10 Feature Selection
Learn how to perform feature selection and attribute importance.
Oracle Machine Learning for SQL supports attribute importance as a supervised and unsurpervised machine learning function .
Related Topics
10.1 Finding the Attributes
Find the attributes by using preprocessing steps to reduce the effect of noise, correlation, and high-dimensionality.
Sometimes too much information can reduce the effectiveness of OML4SQL. Some of the columns of data attributes assembled for building and testing a model in a supervised learning do not contribute meaningful information to the model. Some actually detract from the quality and accuracy of the model.

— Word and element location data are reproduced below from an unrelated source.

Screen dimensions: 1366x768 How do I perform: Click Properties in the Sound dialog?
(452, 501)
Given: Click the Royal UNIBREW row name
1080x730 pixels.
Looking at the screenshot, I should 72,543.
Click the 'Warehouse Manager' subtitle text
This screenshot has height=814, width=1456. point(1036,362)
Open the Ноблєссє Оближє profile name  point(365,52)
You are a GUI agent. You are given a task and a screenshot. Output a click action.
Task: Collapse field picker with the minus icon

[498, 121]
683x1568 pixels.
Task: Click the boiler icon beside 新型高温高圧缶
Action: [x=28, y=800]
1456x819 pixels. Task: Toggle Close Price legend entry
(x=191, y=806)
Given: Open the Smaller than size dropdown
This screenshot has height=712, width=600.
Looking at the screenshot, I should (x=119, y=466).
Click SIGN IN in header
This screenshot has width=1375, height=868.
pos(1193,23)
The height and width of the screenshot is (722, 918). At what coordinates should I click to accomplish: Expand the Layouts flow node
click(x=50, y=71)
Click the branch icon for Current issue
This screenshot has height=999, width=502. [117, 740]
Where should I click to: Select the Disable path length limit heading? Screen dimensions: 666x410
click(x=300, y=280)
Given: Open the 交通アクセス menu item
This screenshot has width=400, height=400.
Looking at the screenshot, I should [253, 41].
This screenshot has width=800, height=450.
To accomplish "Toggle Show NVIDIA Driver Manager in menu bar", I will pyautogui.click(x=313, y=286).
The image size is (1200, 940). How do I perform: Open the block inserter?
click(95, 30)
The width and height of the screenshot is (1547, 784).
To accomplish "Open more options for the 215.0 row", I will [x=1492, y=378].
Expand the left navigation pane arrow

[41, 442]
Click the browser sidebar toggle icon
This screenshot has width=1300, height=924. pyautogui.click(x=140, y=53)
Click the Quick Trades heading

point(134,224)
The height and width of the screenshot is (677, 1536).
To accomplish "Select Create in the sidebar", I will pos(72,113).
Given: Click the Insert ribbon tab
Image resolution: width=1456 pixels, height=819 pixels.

For example, you want to collect a great deal of data about a given population because you want to predict the likelihood of a certain illness within this group. Some of this information, perhaps much of it, has little or no effect on susceptibility to the illness. It is possible that attributes such as the number of cars per household do not have effect whatsoever.
Irrelevant attributes add noise to the data and can affect model accuracy. Noise increases the size of the model and the time and system resources needed for model building and scoring.
Data sets with many attributes can contain groups of attributes that are correlated. These attributes actually measure the same underlying feature. Their presence together in the build data can skew the patterns found by algorithm and affect the accuracy of the model.
Wide data (many attributes) typically results in more processing by machine learning algorithms. Model attributes are the dimensions of the processing space used by the algorithm. The higher the dimensionality of the processing space, the higher the computation cost involved in algorithmic processing.
To minimize the effects of noise, correlation, and high dimensionality, some form of dimension reduction is often a desirable preprocessing step. Feature selection involves identifying those attributes that are most predictive and selecting among those to provide the algorithm for model building. By removing attributes that add little or no value to a model has these benefits - potentially increasing model accuracy while reducing compute time since fewer attributes need to be processed. Informative and representative samples are best suited in feature selection. Sometimes you can represent the variables that are important than to represent the linear combination of variables. You can single-out and measure the "importance" of a column or a row in a data matrix in an unsupervised manner (a low-rank matrix decomposition).
Feature selection optimization is performed in the Decision Tree algorithm and within Naive Bayes as an algorithm behavior. The Generalized Linear Model (GLM) algorithm can be configured to perform feature selection through model setting.
10.2 About Feature Selection and Attribute Importance
Finding the most significant predictors is the goal of some machine learning projects. For example, a model might seek to find the principal characteristics of clients who pose a high credit risk.
Oracle Machine Learning for SQL supports the attribute importance machine learning function, which ranks attributes according to their importance. Attribute importance does not actually select the features, but ranks them as to their relevance to predicting the result. It is up to the user to review the ranked features and create a data set to include the desired features.
Feature selection is useful as a preprocessing step to improve computational efficiency in predictive modeling.
10.2.1 Attribute Importance and Scoring
The results of attribute importance are the attributes of the build data ranked according to their influence.
The ranking and the measure of importance can be used in selecting training data for classification and regression models. Also, used for selecting data for unsupervised algorithm like CUR matrix decomposition. Oracle Machine Learning for SQL does not support the scoring operation for attribute importance.